This was originally published on the SGR Blog.
Res ipsa loquitur is the Latin phrase describing a legal doctrine that infers negligence from the very nature of an accident or injury in the absence of any behavior or activity by the aggrieved person.
In most negligence cases, the plaintiff must establish a duty of care, breach of that duty, causation, and injury. But under res ipsa loquitur, the first three elements are inferred from an injury that does not ordinarily occur without negligence.
In such cases, the injury is caused by an agency or instrumentality under the defendant’s exclusive control. Or the injury-causing accident is not caused by any voluntary act or contribution of the plaintiff.
Typical cases involve airplane accidents, elevator dropping down shafts, or collateral injury during routine surgery. But, as a factually idiosyncratic case demonstrates, the doctrine has been applied to the more mundane.
Alberto Galue filed a personal injury action after his head was allegedly hit by a towel dispenser/trash receptacle unit installed by Spaccarelli Construction Co., Inc. The unit fell out of a bathroom wall in a building owned by Independent 270 Madison LLC and 270 Madison Ave Assocs LLC and operated by ABS Partners Real Estate LLC.
Charging the jury on the doctrine was dependent upon the proof adduced at trial.

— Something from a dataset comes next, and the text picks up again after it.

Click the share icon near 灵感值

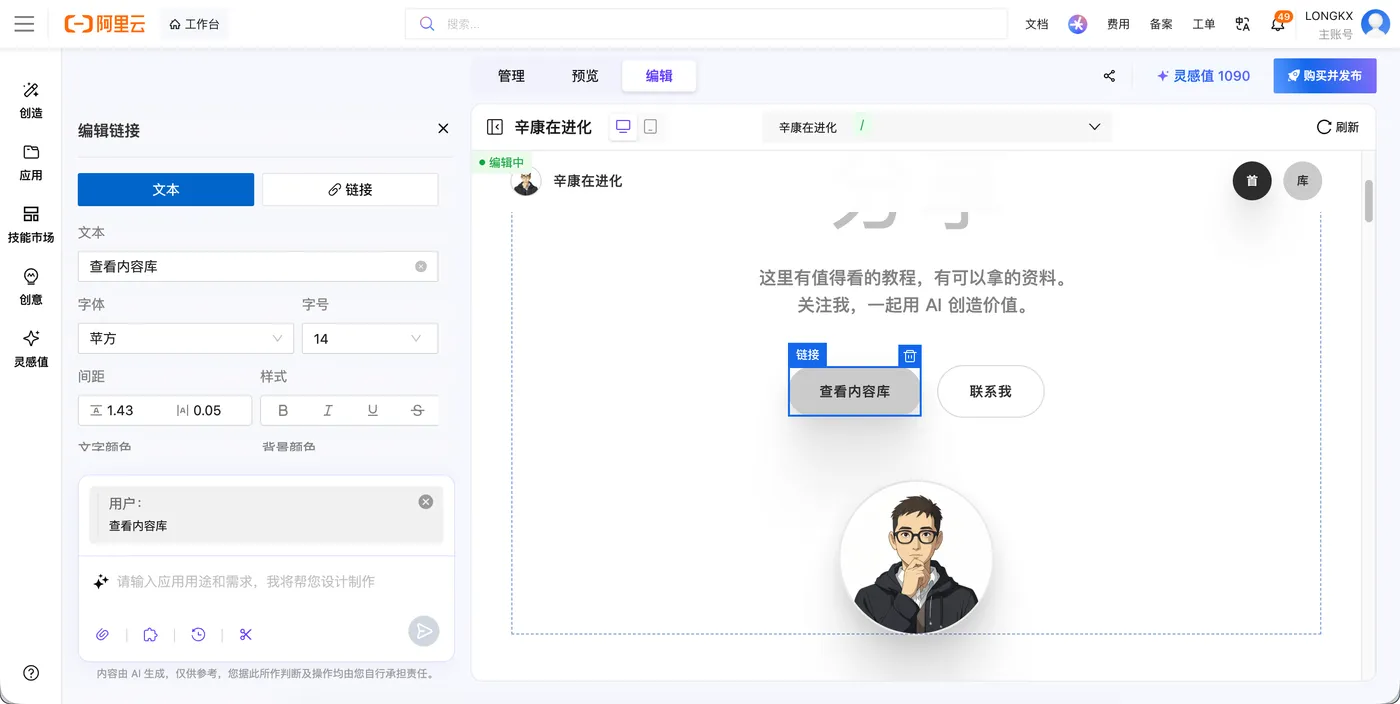(1109, 76)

The appeal’s court found that the trial court improvidently exercised its discretion in declining to charge the jury on res ipsa loquitur. A res ipsa charge merely permits the jury to infer negligence from the circumstances of the occurrence. The doctrine does not require sole physical access to the instrumentality, causing the injury.
The trial court should also have charged that a violation of the Administrative Code of the City of New York § 28-301.1, which requires property owners to maintain their buildings in a safe condition, constitutes some evidence of negligence.